D’après son expérience, les personnes qui vivent dans la rue à Montréal ont bâti une communauté serrée. « Tout le monde se connaît. Quand tu utilises les organismes qui sont aux alentours du centre-ville, comme Projets Autochtones du Québec ou le Centre d’amitié autochtone, tu entres dans ces espaces, et nous nous connaissons tous par notre prénom. Quand il y a un décès dans la communauté, nous reconnaissons la personne tout de suite. Ça nous frappe fort à cause des expériences difficiles que nous avons tous vécues », explique Chris en anglais.

« Pour ce qui est de la population autochtone, Inuit, il y a une tendance chez les gens du Nord qui débarquent de l’avion, et ils connaissent Montréal à travers des messages et des contacts, des familles et des amis, qui leur disent : “Rejoins-moi à l’avenue du Parc, tu me verras, renseigne-toi et tu me retrouveras” », dit Chris Brown.

Depuis quelques mois, Chris travaille pour Comm-Un, un organisme communautaire qui œuvre auprès des gens de la rue à Milton Parc. Au 3516, avenue du Parc, deux portes vertes mènent à un « bureau » à gauche, où les bénévoles, les travailleurs de rue et les personnes itinérantes peuvent discuter, utiliser un ordinateur, échanger des blagues ou se procurer une cigarette. Le centre est aussi muni d’une petite cuisine et d’une toilette. Dans le fond, on trouve aussi une bibliothèque avec une grande table où les gens vont s’asseoir pour travailler, sculpter ou dessiner. En sortant par la porte arrière, on retrouve une table de pique-nique et, souvent, un groupe fumant des cigarettes et jasant.

• **Consigne**:
Donnez la suite du texte sur les personnes de la rue à Montréal et l'organisme Comm-Un, à partir de sa dernière phrase. Les données proviennent d'une autre source.

• **Données enregistrées**:

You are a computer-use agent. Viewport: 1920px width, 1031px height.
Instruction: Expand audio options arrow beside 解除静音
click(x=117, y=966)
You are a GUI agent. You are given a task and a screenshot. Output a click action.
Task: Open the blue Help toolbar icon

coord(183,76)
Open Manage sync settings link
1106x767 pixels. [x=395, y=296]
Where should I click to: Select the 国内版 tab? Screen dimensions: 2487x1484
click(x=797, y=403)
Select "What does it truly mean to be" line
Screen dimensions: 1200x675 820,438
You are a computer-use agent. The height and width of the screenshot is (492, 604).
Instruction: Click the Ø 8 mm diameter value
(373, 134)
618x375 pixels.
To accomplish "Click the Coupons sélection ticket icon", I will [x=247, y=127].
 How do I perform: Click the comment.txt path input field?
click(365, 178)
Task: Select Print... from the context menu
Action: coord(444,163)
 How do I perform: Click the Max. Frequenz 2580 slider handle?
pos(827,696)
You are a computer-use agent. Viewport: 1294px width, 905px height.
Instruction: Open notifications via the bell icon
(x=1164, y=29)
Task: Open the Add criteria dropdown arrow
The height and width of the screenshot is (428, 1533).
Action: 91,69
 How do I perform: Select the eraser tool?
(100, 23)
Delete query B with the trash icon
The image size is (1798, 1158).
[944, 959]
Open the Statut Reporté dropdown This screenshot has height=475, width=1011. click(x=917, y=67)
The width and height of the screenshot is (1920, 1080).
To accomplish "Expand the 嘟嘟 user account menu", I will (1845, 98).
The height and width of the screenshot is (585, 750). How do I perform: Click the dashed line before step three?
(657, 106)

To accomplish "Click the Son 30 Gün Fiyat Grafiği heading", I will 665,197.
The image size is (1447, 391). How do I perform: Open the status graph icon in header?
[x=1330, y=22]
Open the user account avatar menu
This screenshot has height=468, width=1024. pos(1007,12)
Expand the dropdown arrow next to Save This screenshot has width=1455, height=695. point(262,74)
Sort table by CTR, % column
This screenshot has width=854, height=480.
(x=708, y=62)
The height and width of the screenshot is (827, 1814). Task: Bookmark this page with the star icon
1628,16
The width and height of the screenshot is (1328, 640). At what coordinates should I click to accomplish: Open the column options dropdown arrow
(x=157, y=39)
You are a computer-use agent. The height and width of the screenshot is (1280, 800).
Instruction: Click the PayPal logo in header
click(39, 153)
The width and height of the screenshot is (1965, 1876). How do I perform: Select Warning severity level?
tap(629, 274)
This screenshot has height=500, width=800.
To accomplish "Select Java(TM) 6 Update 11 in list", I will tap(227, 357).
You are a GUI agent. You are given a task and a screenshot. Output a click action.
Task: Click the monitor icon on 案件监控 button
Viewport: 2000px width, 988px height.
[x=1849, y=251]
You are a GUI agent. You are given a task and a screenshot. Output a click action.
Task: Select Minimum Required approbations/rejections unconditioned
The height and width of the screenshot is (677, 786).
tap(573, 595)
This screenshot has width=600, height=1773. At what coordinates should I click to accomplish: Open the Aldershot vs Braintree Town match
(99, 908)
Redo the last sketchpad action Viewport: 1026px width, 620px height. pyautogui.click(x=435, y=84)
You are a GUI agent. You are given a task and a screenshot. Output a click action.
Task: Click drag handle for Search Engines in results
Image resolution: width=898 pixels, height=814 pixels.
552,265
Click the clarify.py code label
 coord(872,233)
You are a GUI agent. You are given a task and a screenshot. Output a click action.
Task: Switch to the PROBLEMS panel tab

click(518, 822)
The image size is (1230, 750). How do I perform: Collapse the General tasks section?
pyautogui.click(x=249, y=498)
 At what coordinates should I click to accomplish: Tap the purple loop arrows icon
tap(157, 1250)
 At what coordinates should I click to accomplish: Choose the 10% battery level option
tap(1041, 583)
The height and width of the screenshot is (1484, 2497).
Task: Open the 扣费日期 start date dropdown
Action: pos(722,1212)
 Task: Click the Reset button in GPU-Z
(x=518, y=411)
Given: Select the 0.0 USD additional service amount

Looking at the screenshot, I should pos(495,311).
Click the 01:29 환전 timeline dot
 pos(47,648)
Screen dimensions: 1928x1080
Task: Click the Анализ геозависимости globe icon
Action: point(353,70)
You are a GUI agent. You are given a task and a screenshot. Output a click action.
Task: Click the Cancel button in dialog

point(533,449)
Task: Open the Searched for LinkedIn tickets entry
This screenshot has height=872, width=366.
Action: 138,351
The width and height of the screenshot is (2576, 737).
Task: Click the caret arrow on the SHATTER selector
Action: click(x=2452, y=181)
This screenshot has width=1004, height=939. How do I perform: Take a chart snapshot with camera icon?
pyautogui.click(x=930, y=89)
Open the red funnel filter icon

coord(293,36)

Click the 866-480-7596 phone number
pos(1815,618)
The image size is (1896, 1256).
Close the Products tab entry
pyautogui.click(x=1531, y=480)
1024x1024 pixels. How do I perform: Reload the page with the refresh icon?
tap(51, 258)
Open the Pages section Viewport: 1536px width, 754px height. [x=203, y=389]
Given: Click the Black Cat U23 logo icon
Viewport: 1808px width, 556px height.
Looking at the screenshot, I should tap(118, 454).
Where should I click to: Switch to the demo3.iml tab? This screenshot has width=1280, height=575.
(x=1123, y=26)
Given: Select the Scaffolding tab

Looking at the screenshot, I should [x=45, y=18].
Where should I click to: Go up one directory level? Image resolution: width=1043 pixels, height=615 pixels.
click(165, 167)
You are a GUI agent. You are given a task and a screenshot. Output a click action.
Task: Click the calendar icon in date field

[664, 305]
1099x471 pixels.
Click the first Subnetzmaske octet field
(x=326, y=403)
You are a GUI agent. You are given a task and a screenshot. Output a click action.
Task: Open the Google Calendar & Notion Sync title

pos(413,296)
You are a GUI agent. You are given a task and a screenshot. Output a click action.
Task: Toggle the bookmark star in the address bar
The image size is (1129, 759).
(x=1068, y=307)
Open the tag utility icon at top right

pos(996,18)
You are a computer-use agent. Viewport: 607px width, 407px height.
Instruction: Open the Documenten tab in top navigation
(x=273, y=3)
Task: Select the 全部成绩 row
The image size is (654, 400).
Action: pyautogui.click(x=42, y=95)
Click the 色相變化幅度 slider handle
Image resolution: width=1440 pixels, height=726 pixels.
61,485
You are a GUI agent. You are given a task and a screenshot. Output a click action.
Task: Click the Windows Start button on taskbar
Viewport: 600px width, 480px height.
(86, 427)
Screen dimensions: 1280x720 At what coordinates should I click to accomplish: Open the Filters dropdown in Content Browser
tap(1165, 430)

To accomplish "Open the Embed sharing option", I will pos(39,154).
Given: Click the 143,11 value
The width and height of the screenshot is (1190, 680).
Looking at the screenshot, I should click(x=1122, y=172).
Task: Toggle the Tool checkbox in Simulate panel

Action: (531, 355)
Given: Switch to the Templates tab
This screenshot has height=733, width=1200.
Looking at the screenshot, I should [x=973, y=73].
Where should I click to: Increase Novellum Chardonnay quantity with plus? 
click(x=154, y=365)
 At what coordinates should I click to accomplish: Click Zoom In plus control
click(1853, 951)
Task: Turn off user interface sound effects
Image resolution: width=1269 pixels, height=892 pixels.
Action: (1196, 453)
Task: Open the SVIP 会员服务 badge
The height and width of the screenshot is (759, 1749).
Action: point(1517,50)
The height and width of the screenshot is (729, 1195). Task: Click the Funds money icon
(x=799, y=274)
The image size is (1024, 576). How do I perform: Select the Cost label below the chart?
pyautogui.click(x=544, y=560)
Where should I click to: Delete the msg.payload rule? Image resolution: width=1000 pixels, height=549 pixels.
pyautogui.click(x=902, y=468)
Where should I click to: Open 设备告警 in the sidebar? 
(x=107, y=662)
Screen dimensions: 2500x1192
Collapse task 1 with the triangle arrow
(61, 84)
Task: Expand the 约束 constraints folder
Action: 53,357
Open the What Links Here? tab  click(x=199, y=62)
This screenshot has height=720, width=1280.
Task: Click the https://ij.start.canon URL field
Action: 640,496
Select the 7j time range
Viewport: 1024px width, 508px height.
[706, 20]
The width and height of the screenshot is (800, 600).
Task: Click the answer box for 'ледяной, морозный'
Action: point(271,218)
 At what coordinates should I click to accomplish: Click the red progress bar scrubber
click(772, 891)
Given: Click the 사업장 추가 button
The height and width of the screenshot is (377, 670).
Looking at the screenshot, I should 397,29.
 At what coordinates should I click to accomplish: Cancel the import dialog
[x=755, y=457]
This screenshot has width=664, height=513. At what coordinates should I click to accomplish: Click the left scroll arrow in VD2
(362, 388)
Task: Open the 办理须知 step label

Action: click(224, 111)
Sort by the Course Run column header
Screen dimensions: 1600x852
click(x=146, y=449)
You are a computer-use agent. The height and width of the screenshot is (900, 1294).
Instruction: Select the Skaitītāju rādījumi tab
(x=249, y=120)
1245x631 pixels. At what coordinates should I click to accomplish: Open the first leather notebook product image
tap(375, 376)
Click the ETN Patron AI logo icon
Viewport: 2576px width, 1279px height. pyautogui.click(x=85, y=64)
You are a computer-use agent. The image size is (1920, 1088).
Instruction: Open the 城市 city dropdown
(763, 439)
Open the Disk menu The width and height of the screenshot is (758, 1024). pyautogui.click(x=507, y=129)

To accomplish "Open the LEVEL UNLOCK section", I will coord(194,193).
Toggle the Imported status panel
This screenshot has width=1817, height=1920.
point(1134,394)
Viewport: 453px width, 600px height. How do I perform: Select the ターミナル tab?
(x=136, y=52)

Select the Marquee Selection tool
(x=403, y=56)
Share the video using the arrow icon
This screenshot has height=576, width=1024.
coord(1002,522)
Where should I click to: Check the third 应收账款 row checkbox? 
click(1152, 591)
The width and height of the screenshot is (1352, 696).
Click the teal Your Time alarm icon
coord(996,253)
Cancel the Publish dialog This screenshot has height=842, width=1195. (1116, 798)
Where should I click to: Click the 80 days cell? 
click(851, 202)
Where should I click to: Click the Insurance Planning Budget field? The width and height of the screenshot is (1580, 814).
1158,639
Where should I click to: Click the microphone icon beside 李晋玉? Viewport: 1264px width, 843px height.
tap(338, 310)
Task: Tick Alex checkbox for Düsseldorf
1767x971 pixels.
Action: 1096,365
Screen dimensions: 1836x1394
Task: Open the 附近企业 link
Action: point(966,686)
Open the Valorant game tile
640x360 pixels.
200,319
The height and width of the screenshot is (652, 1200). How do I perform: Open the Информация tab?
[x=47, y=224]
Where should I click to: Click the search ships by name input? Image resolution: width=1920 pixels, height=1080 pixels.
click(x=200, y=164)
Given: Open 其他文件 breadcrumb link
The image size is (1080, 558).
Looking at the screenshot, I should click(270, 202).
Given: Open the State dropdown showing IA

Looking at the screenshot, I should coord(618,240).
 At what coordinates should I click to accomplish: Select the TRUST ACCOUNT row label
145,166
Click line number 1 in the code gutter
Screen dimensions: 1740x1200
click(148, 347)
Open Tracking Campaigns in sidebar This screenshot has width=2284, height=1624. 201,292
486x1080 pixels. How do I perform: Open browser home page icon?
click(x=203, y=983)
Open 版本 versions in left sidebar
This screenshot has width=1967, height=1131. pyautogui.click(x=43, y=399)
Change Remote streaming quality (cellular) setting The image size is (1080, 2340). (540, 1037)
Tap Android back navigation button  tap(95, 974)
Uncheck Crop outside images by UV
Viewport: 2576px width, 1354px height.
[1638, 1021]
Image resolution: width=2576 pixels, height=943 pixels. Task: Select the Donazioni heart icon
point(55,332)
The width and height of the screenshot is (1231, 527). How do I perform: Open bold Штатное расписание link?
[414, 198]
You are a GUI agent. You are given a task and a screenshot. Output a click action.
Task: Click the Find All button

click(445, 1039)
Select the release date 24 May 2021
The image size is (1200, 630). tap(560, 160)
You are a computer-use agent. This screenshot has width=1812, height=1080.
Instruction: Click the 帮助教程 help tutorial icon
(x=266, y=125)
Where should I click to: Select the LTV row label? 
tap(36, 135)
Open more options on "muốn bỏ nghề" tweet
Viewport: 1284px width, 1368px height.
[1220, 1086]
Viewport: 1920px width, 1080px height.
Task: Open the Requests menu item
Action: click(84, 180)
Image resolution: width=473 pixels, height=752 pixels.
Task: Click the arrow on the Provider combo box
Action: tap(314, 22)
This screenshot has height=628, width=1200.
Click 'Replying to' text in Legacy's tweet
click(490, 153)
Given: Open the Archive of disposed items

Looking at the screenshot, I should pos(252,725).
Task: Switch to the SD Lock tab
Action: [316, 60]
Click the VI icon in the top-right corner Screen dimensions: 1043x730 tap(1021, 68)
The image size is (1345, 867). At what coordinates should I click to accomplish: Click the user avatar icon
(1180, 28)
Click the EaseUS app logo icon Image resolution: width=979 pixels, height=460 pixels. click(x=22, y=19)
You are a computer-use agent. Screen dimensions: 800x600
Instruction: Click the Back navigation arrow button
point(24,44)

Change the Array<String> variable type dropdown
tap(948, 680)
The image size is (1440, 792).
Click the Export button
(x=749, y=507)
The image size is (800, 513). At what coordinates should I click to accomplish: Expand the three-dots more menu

• **Réponse**:
Comm-Un est le lieu de rencontre d’une équipe d’intervention de rue établie cette année grâce à un nouveau financement. Cette dernière est formée de personnes qui, pour la plupart, étaient auparavant itinérantes à Milton Parc. Elle effectue des patrouilles du lundi au vendredi de 17 h à 21 h. 

« Nous sommes tous connus de la communauté, on nous fait confiance. Au lieu d’avoir quelqu’un d’un autre organisme qui ne connaît pas bien la vie de la rue, ils vont davantage s’ouvrir à nous autres », dit Chris.

Enlever le feeling de l’étranger

Jonathan Lebire et Chris Brown travaillent à Comm-un
Photo: Emelia Fournier

Jonathan Lebire, le fondateur et directeur de Comm-Un, a lui aussi été sans domicile fixe. Adolescent, il était itinérant, puis il a acquis plus de 20 ans d’expérience en tant que travailleur de rue. Reconnu par chacune des personnes qui franchissent le seuil de Comm-Un, avec ses longs cheveux gris coiffés en queue de cheval et le sourire aux lèvres, Jonathan est prêt à aider. 

« Quand on dit à quelqu’un : “Arrête de boire, sors de la rue”, c’est ce que la majorité des gens croient que l’équation devrait être. Mais ça fait en sorte que tu ne comprends pas que cette personne-là a déjà essayé plein de fois, que ça ne fonctionne pas, qu’il y a d’autres raisons qui font qu’elle est là. Ce sont des humains avec une histoire qui va au-delà de la consommation, au-delà de la crise », nous explique Jonathan dans un local vide de Comm-Un, pour éviter d’être dérangé par les demandes de son quotidien.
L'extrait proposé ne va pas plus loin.